Funeral home directors in Greater Los Angeles have been forced to turn away grieving families as the fatal COVID-19 wave hitting the area has left them unable to handle more bodies.
According to the L.A. Daily News, the backlog is “straining local hospitals’ morgue capacity, forcing them to transport the deceased to the county’s coroner.”
The Associated Press interviewed Magda Maldonado, owner of the Continental Funeral Home in L.A.
“I’ve been in the funeral industry for 40 years and never in my life did I think that this could happen, that I’d have to tell a family, ‘No, we can’t take your family member,’” she told the outlet.
The AP recently reported that Continental was “averaging about 30 body removals a day – six times its normal rate.” Maldonado rented extra 50-foot refrigerators for two of the four facilities she operates in the L.A. area.
Elected leaders said last week that officials would temporarily store bodies at the Los Angeles County medical examiner-coroner’s office because of the lack of space.
“It’s such a grim reality,” said L.A. County Supervisor Hilda Solis, who served as U.S. Secretary of Labor in the Obama administration. “I’m compelled to say this because it’s gotten to the point where we need to show the true toll of what this virus has taken and can take.”
Solis said members of the California National Guard would help the county coroner through the end of the month, possibly longer.
As The Daily News reported:
In a normal scenario, when a person dies under a doctor’s care at a hospital, a physician will sign a death certificate and that person will ultimately be transported to a mortuary. The coroner’s office generally takes a body only when seeking to determine the circumstances, manner, and cause of “all sudden, violent, or unusual deaths, and those deaths where the deceased has not been seen by a physician 20 days prior to death,” according to the department.
But now, mortuaries have become so backed up with bodies that hospitals are now leaning on the coroner’s office for increased capacity, officials said.
The coroner’s office installed additional refrigerated storage units at the beginning of the pandemic to increase body storage capacity.
Rob Karlin, who owns the Los Angeles Funeral Service in Culver City, said this is the first time he’s had to turn people away since he founded the operation more than 15 years ago.
“I’ve never been in a position where I had to say, ‘I’m sorry. I can’t help you,’” Karlin told The L.A. Times.
He went on to provide more insight to the outlet:
Karlin attributed his capacity issues both to the rising caseload and to a slowdown in the process of burying the dead. Obtaining death certificates, retrieving bodies from the coroner, embalming them – “everything is taking longer,” he said.
Embalmers, he added, are treating every body as if it had been infected with COVID-19. “They’re taking extra precautions and using a lot of bleach,” he said. “There’s an uncertainty about how long it’s dangerous on a dead body. I don’t know. There’s so much unknown.

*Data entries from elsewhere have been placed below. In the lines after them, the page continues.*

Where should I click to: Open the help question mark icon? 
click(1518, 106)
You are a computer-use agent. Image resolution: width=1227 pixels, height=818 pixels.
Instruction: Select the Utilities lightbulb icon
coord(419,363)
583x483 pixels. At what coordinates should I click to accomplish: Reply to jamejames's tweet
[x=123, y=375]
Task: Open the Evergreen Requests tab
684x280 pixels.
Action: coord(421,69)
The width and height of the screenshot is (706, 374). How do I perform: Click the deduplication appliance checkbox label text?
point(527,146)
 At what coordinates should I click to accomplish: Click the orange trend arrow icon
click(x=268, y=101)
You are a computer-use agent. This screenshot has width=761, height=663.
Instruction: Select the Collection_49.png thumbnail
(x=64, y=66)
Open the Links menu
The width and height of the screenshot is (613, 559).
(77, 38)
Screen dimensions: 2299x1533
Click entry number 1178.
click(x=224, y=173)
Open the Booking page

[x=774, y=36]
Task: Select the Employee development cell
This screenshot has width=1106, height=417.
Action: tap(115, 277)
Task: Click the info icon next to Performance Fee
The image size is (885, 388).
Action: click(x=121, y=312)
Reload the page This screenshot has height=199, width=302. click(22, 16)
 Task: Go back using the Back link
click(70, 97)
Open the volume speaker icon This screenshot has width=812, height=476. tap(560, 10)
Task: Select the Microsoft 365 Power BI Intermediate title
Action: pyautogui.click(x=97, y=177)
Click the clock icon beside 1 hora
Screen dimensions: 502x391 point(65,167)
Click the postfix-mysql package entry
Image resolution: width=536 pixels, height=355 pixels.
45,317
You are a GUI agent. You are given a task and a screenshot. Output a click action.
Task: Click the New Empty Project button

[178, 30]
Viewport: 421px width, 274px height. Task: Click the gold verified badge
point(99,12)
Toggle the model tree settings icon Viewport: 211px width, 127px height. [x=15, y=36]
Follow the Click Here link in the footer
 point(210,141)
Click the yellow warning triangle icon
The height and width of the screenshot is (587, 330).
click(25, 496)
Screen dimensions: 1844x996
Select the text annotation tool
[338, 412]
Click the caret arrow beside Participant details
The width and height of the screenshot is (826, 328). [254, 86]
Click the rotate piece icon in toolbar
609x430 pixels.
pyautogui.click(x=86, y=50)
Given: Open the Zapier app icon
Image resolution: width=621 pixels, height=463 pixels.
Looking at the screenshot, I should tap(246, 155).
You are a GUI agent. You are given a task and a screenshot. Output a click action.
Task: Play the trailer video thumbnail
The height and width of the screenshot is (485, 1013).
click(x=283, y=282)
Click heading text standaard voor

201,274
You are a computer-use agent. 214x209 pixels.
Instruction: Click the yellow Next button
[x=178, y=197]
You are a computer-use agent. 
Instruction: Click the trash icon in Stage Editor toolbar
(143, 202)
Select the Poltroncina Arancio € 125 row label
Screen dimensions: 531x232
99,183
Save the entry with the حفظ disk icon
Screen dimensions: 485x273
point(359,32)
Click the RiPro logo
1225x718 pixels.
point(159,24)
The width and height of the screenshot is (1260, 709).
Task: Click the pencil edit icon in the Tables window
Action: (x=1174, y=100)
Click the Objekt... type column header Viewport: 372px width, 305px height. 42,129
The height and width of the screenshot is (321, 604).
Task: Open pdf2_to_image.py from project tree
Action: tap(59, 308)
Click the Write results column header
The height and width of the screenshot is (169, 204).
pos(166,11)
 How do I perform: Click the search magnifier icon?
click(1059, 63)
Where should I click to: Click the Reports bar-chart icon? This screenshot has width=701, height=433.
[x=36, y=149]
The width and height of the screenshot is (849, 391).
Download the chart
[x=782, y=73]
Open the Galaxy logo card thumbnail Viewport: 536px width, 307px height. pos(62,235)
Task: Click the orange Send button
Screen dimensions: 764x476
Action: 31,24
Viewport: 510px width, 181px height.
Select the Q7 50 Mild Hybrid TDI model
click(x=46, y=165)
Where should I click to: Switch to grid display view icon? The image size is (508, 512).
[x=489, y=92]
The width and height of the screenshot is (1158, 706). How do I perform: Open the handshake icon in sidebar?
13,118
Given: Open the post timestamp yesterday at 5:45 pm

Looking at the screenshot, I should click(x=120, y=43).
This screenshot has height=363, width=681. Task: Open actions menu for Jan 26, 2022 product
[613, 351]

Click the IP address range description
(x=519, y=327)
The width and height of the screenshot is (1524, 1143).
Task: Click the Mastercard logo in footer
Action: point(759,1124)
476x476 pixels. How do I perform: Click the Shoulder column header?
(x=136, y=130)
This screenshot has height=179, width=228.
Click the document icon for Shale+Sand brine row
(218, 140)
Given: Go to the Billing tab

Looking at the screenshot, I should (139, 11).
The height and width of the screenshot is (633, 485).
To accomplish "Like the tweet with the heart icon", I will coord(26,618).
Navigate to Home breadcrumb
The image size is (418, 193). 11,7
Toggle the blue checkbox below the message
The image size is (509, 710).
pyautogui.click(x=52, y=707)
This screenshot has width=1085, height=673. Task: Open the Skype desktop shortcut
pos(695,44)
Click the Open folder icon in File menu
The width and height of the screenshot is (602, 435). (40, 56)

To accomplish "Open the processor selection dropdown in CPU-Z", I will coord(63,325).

On Monday, the L.A. County Department of Public Health confirmed 77 new deaths, which it said: “reflects reporting delays over the New Year’s holiday weekend.” To date, the agency has identified 827,498 positive cases and 10,850 deaths.
“When this surge began in early-November, there was an average of 791 people hospitalized daily with COVID-19,” the agency said in a news release. “On January 2, just two days ago, the three-day average number of people hospitalized with COVID-19 was at a staggering 7,623 patients.”
L.A. Public Health projected daily deaths countywide could rise to 175 by the end of the month if cases increase as the agency anticipates.